▶ **Task item**
Write the next part of the forum post about pandas fillna() not updating several columns through a dataframe slice, picking up after its last line.

▶ **Text passage**
****

Search code examples
pythonpandasdataframefillna

df.fillna() not working when updating multiple columns from a slice


Having issues with fillna() and df slices. Still have my python training wheels on and would appreciate any assistance. I've found lots of close examples on SE, but because of the conditionals and multiple columns I haven't found anything that worked for this case.

Data: Advanced regression comp: https://www.kaggle.com/c/house-prices-advanced-regression-techniques/data

However, no need to pull down and combine the train and test data like I have because this slice only contains ~150 np.nan rows across the columns/factors listed in garage_cat_columns.

The Id column is int and between 1 and 3000

# Columns to update and criteria to slice

garage_cat_columns = ['GarageType','GarageYrBlt','GarageQual','GarageCond','GarageFinish']
no_garage = testing.Id[((testing['GarageType'].isnull()) &
                        (testing['GarageYrBlt'].isnull()) &
                        (testing['GarageQual'].isnull()) &
                        (testing['GarageCond'].isnull()) &
                        (testing['GarageFinish'].isnull()))].tolist() # are all null?

# Best of my knowledge this is textbook (old text book) fillna()

testing[testing.Id.where(df.Id.isin(no_garage)).notnull()][garage_cat_columns].fillna("None", inplace=True)

I'm getting the "copy of a slice" warning (to be expected), but can't seem to find a way to write this back to the original dataframe so my changes will "commit."

Some failed attempts:

# 1 tried with and without double brackets

testing[[garage_cat_columns]] = testing[testing['Id'].where(df['Id']isin(no_garage)).notnull()] \
        [garage_cat_columns] = 'None'

# 2 

testing[testing['Id'].where(df['Id']isin(no_garage)).notnull()][garage_cat_columns] = 'None'      

# 3

testing[garage_cat_columns] = testing[testing['Id'].where(df['Id']isin(no_garage)).notnull()] \
        [garage_cat_columns].fillna("None")

****

▶ **Available data**

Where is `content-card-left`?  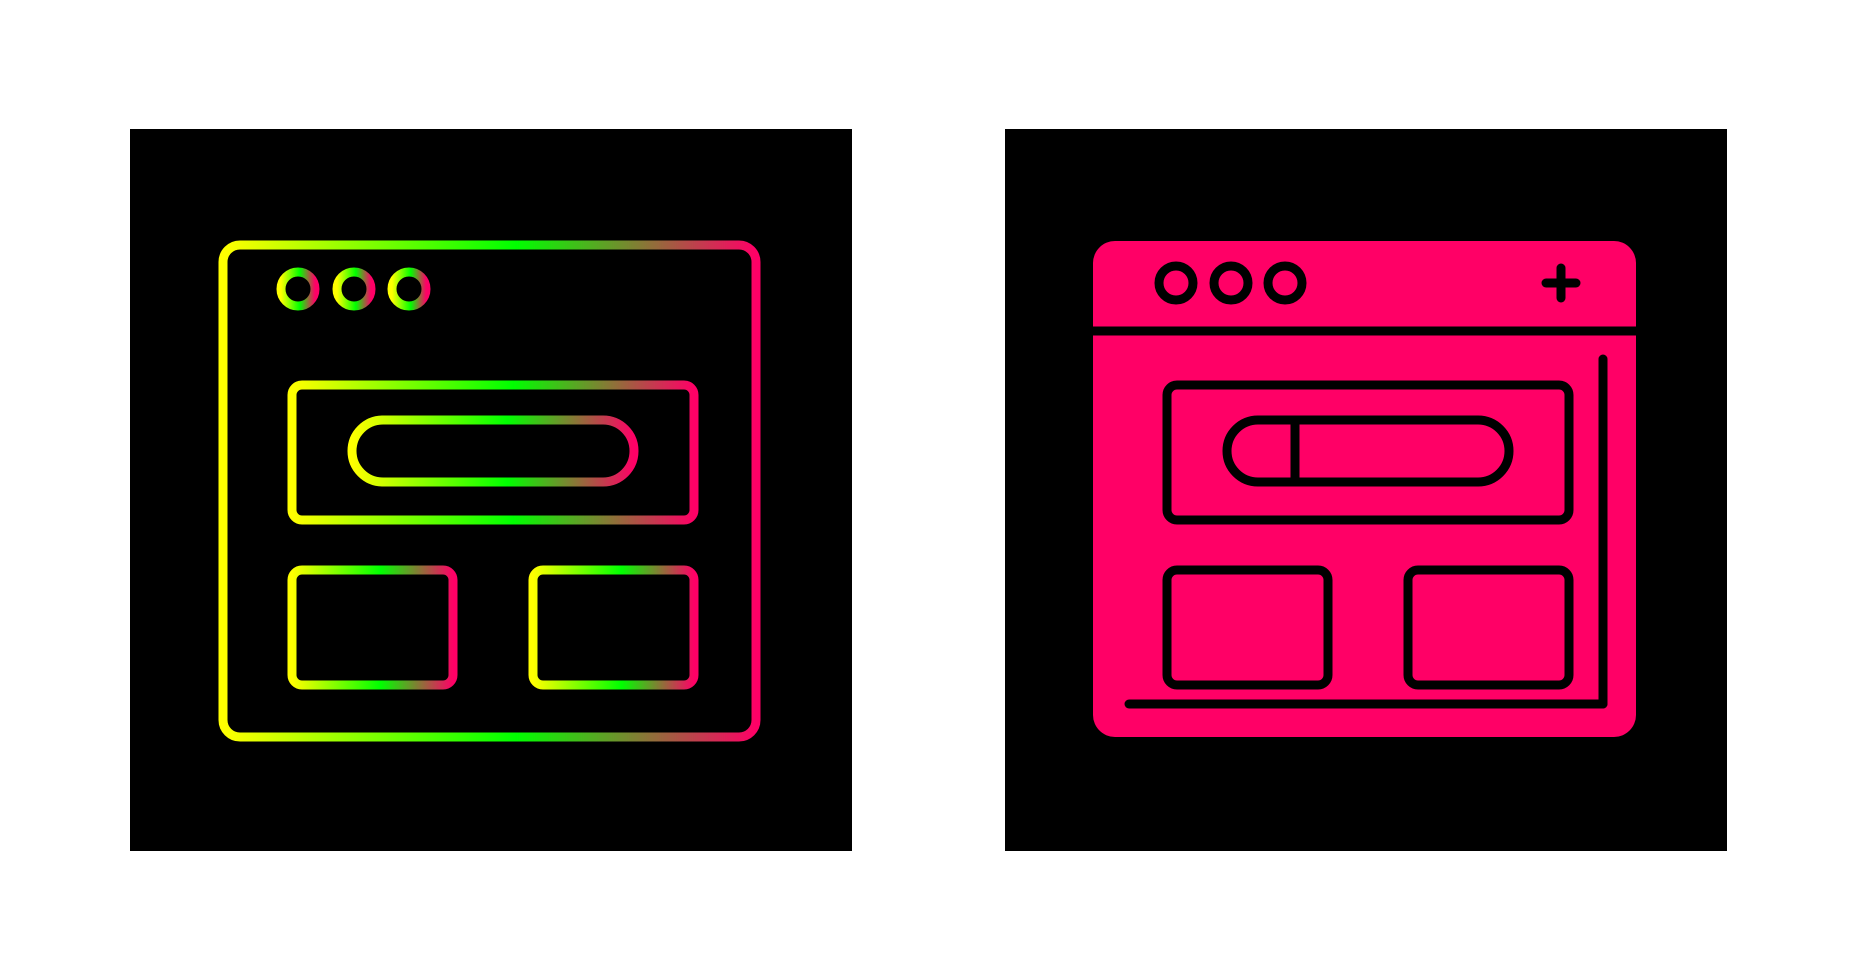 content-card-left is located at coordinates (372, 628).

****

▶ **Response to this exercise**
# 4 tried with and without double brackets

testing[[garage_cat_columns]] = testing[testing['Id'].where(df['Id']isin(no_garage)).notnull()] \
        [garage_cat_columns].fillna("None", inplace=True)

# 5 Hail Mary

testing[testing['Id'].where(df['Id'].isin(no_garage)).notnull()] \
        [garage_cat_columns].fillna("None", inplace=True) = \ # equality here
testing[testing['Id'].where(df['Id'].isin(no_garage)).notnull()] \
        [garage_cat_columns].fillna("None", inplace=True)

Any help is much appreciated!


Solution

  • If need set all Id if contain at least one row of data with only missing values to string None use:

    garage_cat_columns = ['GarageType','GarageYrBlt','GarageQual','GarageCond','GarageFinish']
    
    no_garage = testing.loc[testing[garage_cat_columns].isnull().all(axis=1), 'Id'].tolist()
    testing.loc[df['Id'].isin(no_garage), garage_cat_columns] = 'None'
    

    If need set only rows with all Nones like Nonetype:

    mask = testing[garage_cat_columns].isnull().all(axis=1)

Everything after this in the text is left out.